L’empreinte du sceau était moins nette, mais c’était bien celui de Toutankhamon et de la nécropole royale. Ici aussi on voyait très bien que la tombe avait été violée. Nous ne doutions plus d’être sur le point d’ouvrir une cachette et non une tombe. Nous n’allions pas tarder à être fixés. La porte scellée était devant nous, et derrière la porte scellée, la réponse à nos questions.
Lentement — comme cela nous sembla long ! — les derniers gravats qui encombraient le bas de la porte furent déblayés. L’heure décisive était arrivée.
Les mains tremblantes, je pratiquai une petite brèche dans la porte en haut et à gauche. J’y introduisis une tige d’acier qui ne rencontra que le vide et nous allumâmes des bougies pour savoir si l’air était toxique. Puis élargissant la brèche, j’éclairai l’autre côté de la porte afin de savoir ce qui s’y trouverait. Lord Carnarvon, lady Evelyn et Callender se tenaient derrière moi, fiévreux, attendant le verdict.

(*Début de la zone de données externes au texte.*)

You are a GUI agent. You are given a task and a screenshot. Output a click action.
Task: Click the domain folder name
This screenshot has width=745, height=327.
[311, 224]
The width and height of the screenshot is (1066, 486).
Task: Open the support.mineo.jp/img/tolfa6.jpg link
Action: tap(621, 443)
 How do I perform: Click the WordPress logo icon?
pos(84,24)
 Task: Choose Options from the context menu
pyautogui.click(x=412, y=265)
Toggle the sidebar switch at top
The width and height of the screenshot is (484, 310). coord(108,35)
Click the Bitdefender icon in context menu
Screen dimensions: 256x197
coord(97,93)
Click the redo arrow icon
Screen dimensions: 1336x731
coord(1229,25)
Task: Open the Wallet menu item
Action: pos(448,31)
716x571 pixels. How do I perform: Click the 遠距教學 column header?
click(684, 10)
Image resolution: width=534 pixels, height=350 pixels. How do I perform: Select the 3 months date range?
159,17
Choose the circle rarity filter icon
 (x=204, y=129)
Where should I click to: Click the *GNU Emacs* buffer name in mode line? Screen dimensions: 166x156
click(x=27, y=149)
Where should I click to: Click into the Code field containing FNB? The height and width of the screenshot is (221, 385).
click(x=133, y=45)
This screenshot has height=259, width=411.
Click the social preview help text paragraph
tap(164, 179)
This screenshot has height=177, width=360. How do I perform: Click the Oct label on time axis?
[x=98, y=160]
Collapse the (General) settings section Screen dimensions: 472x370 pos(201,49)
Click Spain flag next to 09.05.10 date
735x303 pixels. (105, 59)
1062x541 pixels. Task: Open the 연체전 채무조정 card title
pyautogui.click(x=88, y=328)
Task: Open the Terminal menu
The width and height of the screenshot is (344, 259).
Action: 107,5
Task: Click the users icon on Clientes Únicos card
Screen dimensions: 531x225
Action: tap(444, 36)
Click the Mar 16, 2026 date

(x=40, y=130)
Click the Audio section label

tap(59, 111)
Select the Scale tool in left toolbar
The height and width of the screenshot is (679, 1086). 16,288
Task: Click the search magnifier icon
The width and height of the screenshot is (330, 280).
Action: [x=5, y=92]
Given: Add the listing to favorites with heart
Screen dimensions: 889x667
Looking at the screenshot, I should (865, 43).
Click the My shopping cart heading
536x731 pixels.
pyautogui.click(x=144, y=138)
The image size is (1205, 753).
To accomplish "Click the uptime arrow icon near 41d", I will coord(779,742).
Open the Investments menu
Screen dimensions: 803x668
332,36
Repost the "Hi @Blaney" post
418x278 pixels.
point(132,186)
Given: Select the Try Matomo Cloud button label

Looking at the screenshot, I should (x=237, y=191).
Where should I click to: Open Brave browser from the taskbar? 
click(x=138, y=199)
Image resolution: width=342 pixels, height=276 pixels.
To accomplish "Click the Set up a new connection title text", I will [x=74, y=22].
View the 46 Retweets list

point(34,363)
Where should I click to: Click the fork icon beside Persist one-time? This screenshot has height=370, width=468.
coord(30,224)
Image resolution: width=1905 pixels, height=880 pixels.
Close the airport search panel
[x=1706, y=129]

D’abord je ne distinguai rien, car le courant d’air chaud faisait vaciller la bougie, puis mes yeux s’accoutumèrent à la lumière et lentement les objets qui étaient dans la chambre sortirent de l’ombre ; il y avait des animaux étranges, des statues et de l’or, partout de l’or resplendissant.
Pendant un moment, qui parut à mes compagnons une éternité, je demeurai muet, paralysé par l’émerveillement ; quand lord Carnarvon, incapable d’attendre plus longtemps, me demanda anxieusement :
— Voyez-vous quelque chose ?
Je ne pus que balbutier :
— Oui, c’est merveilleux.
Alors, élargissant encore l’ouverture afin de voir ensemble, nous y glissâmes une torche électrique.
La plupart des archéologues, je crois, reconnaissent avoir ressenti une sorte d’effroi, et presque de la gêne en forçant l’entrée d’une chambre que des mains pieuses ont refermée et scellée il y a tant de siècles. Mais à cette dimension, la notion du temps n’existait plus.
Ce sol sur lequel nous étions n’avait pas été foulé depuis trois mille, peut-être quatre mille ans, et cependant autour de nous foisonnaient les signes d’une vie toute proche ; il y avait une coupe à moitié remplie de mortier pour la porte, une lampe noircie de fumée, des marques de doigts sur les surfaces fraîchement peintes, une guirlande d’adieu au-dessus du seuil.
Tout cela semblait ne dater que de la veille. Et l’air même que nous respirions et qui n’avait pas été renouvelé depuis des siècles, nous le partagions encore avec ceux qui avaient conduit la momie à son lieu de repos. Le temps est annihilé par tous ces détails familiers et l’on a conscience d’être un intrus.
C’était le premier rayon de lumière qui perçait l’obscurité de la chambre depuis trois mille ans. Il nous était impossible d’évaluer le trésor qui se trouvait devant nous. L’effet était stupéfiant, écrasant.